Мечтательный идиллик северной системы здесь — положительный макиавеллист. Вынужденными конфедерациями, т. е. вооруженными восстаниями, устроенными под давлением русских войск, арестами наиболее упрямых противников вроде епископа краковского Солтыка русское правительство добилось своего, провело на сейме вместе с русской гарантией конституции и свободой вероисповедания для диссидентов и политическое уравнение их с католической шляхтой.
Но Панин ошибся в своих расчетах, а опасения диссидентов сбылись. Диссидентское уравнение зажгло всю Польшу. Едва разошелся сейм, утвердивший договор 13 февраля, как в Баре поднял против него конфедерацию адвокат Пулавский. С его легкой руки начали вспыхивать антидиссидентские конфедерации там и сям по всей Польше. Все бездомное и праздношатающееся из замотавшейся шляхты, из панской дворни, из городов и сел собиралось под знамена этих конфедераций и, рассыпаясь по стране мелкими шайками, грабило во имя веры и отечества кого ни попало; доставалось и своим, но более всего терпели диссиденты и евреи. По обычному конфедерационному праву всюду, где действовали конфедерации, упразднялись местные власти и водворилось полное безначалие.

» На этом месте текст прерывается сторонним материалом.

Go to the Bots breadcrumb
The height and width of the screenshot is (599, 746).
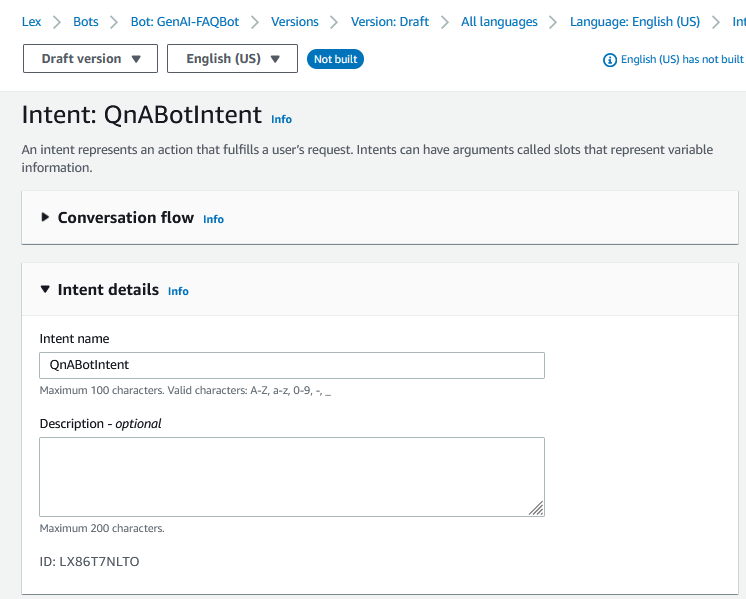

Это была своего рода польско-шляхетская пугачевщина, нравами и приемами ничуть не лучше русской мужицкой, и трудно сказать, которая из них клала больше позора на государственный строй, ее породивший, хотя причины обоих движений были различны до противоположности: там — разбой угнетателей за право угнетения, здесь — разбой угнетенных за освобождение из-под гнета. Русская императрица — за порядок и законы республики; польское правительство ей и предоставило подавить мятеж, а само оставалось любопытным зрителем событий.
Русского войска было в Польше до 16 тыс. Эта дивизия и воевала с половиной Польши, как тогда говорили. Большая часть войска стояла гарнизонами по городам, и только четверть преследовала конфедератов; но, как доносил русский посол, сколько за сим ветром ни гоняются, догнать не могут и только понапрасну мучатся.

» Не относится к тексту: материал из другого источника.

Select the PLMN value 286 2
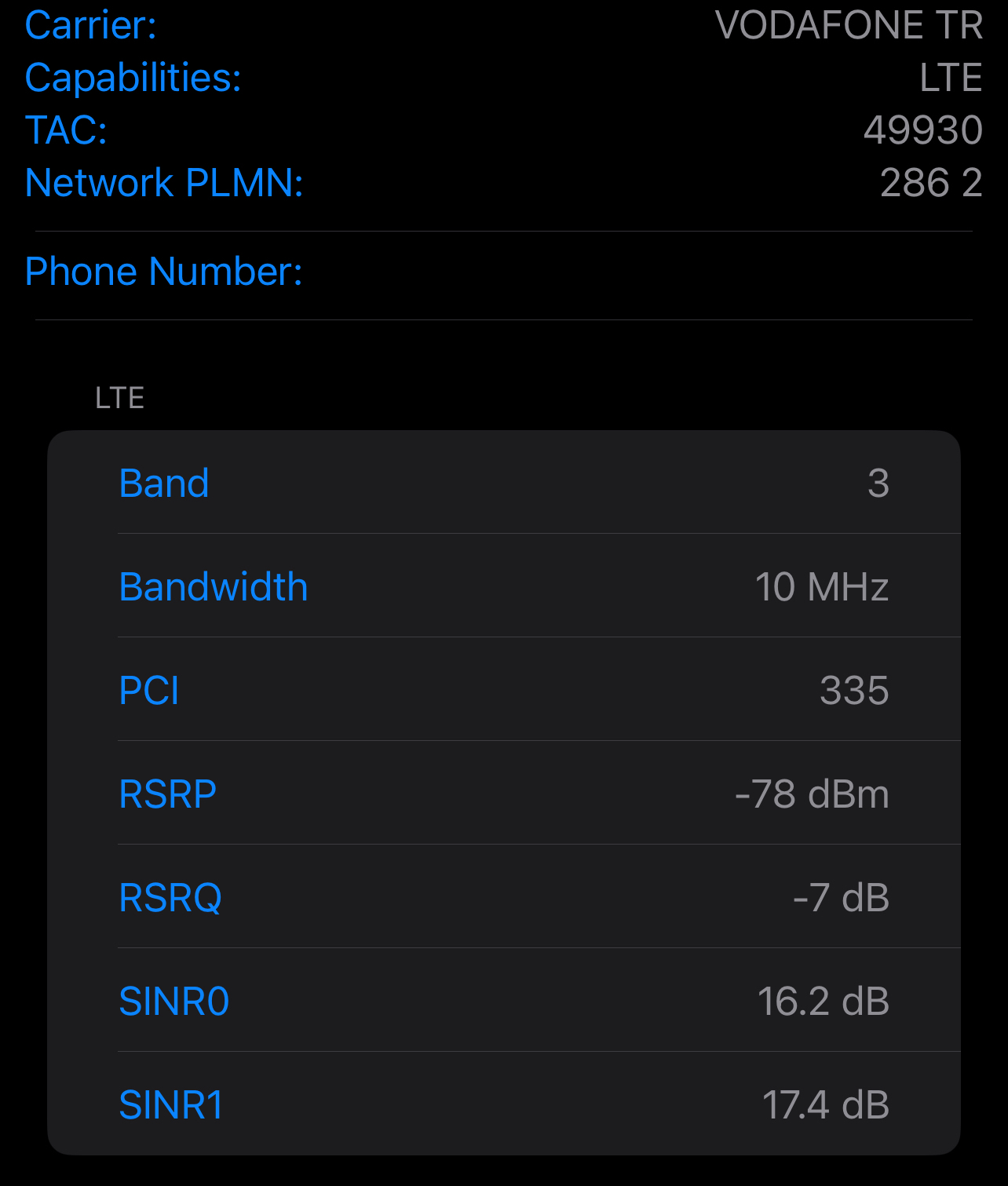pyautogui.click(x=931, y=183)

Конфедераты всюду находили поддержку; мелкая и средняя шляхта тайно снабжала их всем нужным. Католический фанатизм был разогрет духовенством до высшей степени; под его действием разрывались все общественные и нравственные связи. Помянутый епископ Солтык перед арестом вызывался русскому послу склонить католиков на уступки диссидентам, если посол позволит ему по-прежнему вести себя самоотверженным борцом за веру для сохранения кредита в своей партии, т. е. позволит ему быть плутом и провокатором.
Русский кабинет убедился, что ему не справиться с последствиями собственной политики, и поручил русскому послу подговаривать самих диссидентов пожертвовать частью дарованных им прав, чтобы сохранить остальные, и обратиться к императрице с ходатайством о разрешении им такой жертвы.
Екатерина позволила, т. е. вынуждена была отказаться от допущения диссидентов в Сенат и министерство, и только в 1775 г., после первого раздела Польши, за ними утверждено было право быть избираемыми на сейм вместе с доступом ко всем должностям. Одною из причин непрямой постановки диссидентского вопроса были полицейские соображения, к нему прицепленные.